李瑕慰问过伤员,出了船舱,见房言楷等在甲板上,遂问道:“去见吕文焕的信使回来了?”
“禀陛下,回来了。”
“吕文焕回信了吗?”
“没有回信,只带了一句口信……”
房言楷欲言又止。
“说吧。”李瑕问道:“吕文焕说什么?”
“他说,陛下不必再耍些小心眼,既不愿降……引颈待戮而已。”
“没关系,他有在防着蒙元就好。”李瑕道:“总之各方态度都明了了,只等鄂州能打一场大胜仗。”
“陛下也该突围了,否则只怕……”
“不是刚说过吗?只等鄂州一场大胜,吕文焕态度必变,我不需要突围。”
“臣是怕……”房言楷犹豫片刻,还是说了出来,道“臣是怕鄂州之战若是败了。”
“吕文德都能信得过吕文福,你我还信不过史公不成?”
“史帅虽有优势,地势、兵力却天差地别……”
李瑕拍了拍房言楷的肩,道“房卿陪朕走走。

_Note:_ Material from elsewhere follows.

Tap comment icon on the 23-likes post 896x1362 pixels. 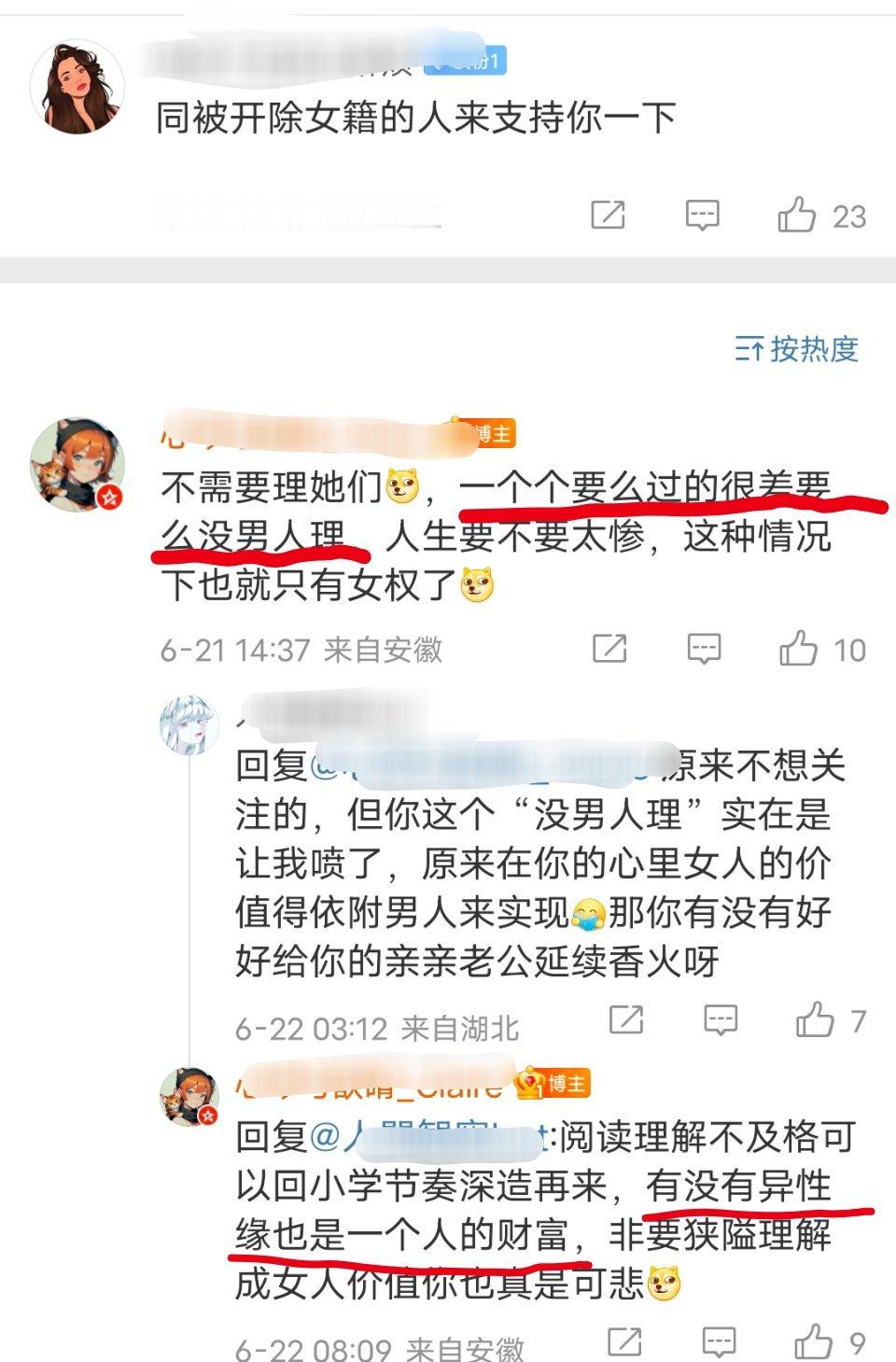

”
突如其来的一声“朕”,把房言楷镇住了,他落后两步跟着李瑕。
“我说过这一仗我不愿冒险,想打得稳妥一点。房卿要相信现在我不是在逞能,而是必须留下牵制着吕文德。因为襄阳、鄂州、江陵看似是三个战场,其实是同一个战场,是与赵宋朝廷的博弈。比如,史公在鄂州胜了,但我却在襄阳战场上逃了,对宋廷的威慑就不够……”
李瑕对心腹臣子很有耐心。
他也曾在史俊出征之前与其这般长谈过,因此能信任史俊。
说着说着,李瑕从地上捡起几块木板,随手竖在甲板上。
“这是鄂州之战、江陵之战、襄阳之战。你看,鄂州之战先胜了,必能影响江陵、襄阳战场,小胜也好、大胜也罢,那我们这大唐于宋廷而言便是一个难以战胜的强国。”
李瑕手指一推,推倒了一块木板,另两块木板也被带倒。
“我不退,我要等一胜带一胜。”
房言楷能理解这些,最后却还是提醒道“陛下登基时日尚短,若久困于襄阳,还需顾虑到治下人心思变啊。”
“我明白。”李瑕点了点头,道“放心,拖不了太久,鄂州若能胜,必是速胜。”
他刚才把自己竖起来的三块木板一起推倒了,可现在真正的形势是,三个战场才刚刚布置妥当,还在等那第一场胜仗。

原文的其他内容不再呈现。